Tuesday, June 03, 2014

Seattle Minimum Wage Hike Already Hurting Businesses





SeaTac, a suburb of Seattle, recently decided to raise the minimum wage to $15 an hour and United Liberty tells us that employers in SeaTac have had to cut employee benefits to stay in business after the dramatic raise. In an interview with a publisher from Northwestern Asian Weekly, one employee describes how her company had to cut her benefits to counter the skyrocketing cost of wages: “I lost my 401k, health insurance, paid holiday, and vacation,” she responded. “No more free food,” she added. The wage hike is already hurting Seattle businesses, even though it has not been implemented yet.

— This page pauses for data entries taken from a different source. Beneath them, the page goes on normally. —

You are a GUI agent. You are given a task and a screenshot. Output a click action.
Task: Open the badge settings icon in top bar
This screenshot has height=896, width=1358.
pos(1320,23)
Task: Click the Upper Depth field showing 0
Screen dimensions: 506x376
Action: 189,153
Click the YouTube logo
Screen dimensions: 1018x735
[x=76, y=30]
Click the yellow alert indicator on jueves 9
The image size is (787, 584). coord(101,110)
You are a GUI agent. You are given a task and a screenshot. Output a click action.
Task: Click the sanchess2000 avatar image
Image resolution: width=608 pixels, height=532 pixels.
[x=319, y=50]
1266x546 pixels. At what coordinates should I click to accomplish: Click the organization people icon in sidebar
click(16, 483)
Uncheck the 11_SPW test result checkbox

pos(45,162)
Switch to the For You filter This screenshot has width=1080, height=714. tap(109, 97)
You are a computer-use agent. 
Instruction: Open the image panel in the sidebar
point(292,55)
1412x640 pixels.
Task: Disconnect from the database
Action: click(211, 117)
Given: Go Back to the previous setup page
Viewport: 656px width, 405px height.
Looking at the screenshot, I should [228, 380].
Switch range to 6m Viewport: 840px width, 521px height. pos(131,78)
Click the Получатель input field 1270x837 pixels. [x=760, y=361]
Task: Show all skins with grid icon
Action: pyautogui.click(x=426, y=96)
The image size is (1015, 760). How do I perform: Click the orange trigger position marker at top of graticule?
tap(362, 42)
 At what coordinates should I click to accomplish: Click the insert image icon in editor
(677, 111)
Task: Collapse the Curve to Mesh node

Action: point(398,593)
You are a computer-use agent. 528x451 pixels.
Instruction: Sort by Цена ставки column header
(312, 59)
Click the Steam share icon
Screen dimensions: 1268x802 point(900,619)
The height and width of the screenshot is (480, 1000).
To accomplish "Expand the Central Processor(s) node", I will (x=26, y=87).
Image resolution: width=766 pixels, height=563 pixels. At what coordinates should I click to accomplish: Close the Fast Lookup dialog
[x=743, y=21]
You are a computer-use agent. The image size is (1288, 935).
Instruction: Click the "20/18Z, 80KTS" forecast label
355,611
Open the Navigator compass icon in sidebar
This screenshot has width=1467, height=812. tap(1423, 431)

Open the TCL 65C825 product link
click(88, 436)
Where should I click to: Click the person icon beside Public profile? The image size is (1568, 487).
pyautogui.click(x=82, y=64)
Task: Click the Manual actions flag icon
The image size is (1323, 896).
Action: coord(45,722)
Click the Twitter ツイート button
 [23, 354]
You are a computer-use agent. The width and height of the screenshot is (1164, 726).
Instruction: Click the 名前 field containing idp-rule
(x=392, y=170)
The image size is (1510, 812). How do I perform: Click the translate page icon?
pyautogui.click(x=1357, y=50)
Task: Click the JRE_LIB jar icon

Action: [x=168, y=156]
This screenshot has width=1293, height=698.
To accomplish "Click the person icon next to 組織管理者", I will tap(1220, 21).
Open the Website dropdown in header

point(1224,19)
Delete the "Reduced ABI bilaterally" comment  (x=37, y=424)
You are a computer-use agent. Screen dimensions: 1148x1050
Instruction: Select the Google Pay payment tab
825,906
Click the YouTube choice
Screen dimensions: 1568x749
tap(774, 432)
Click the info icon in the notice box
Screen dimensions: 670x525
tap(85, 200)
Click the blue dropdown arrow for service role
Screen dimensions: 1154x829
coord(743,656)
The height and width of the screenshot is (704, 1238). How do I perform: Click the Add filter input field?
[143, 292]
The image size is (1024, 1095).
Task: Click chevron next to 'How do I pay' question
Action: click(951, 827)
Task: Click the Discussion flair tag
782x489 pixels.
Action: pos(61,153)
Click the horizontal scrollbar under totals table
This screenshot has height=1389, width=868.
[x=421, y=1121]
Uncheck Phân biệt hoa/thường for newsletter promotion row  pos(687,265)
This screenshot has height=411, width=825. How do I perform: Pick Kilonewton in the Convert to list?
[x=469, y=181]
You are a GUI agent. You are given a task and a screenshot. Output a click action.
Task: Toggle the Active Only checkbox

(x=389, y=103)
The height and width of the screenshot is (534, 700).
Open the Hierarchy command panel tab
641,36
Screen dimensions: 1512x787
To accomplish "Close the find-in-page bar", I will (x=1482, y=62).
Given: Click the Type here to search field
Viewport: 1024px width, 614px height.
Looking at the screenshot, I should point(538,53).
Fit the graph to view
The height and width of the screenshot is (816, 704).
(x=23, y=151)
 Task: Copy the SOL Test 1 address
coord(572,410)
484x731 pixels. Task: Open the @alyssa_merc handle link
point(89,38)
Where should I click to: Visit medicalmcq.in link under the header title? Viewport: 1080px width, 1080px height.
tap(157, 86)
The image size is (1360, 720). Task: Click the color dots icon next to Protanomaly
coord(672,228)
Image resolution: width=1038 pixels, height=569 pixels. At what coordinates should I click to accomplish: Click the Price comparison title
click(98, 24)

The Washington Policy Center chimes in as well, showing how the minimum wage hike has discouraged small business expansion and kept small business owners from opening new businesses or hiring new workers.The Seattle Times also notes, “At the Clarion Hotel off International Boulevard, a sit-down restaurant has been shuttered, though it might soon be replaced by a less-labor-intensive cafe.
Interestingly enough, Amy Martinez starts the article off by declaring that, “For all the political uproar it caused, SeaTac’s closely watched experiment with a $15 minimum wage has not created a large chain reaction of lost jobs and higher prices…”

She justifies this dubious claim by noting that, while a small sit-down restaurant has closed, “…the nearby Cedarbrook Lodge…is undergoing a $16 million expansion.”

And therein lies the rub.

The Cedarbrook Lodge is 4.5 star luxury hotel and a minimum wage hike affects a 4.5 star luxury hotel very differently than a little mom and pop restaurant. This fact represents one of the strongest cases against raising the minimum wage: big businesses can shrug off minimum wage hikes. Mom and pop shops? Not so much. The argument can even be made that a minimum wage hike is an indirect form of corporate welfare, since it cuts into the competitive ability of big businesses’ smaller competitors.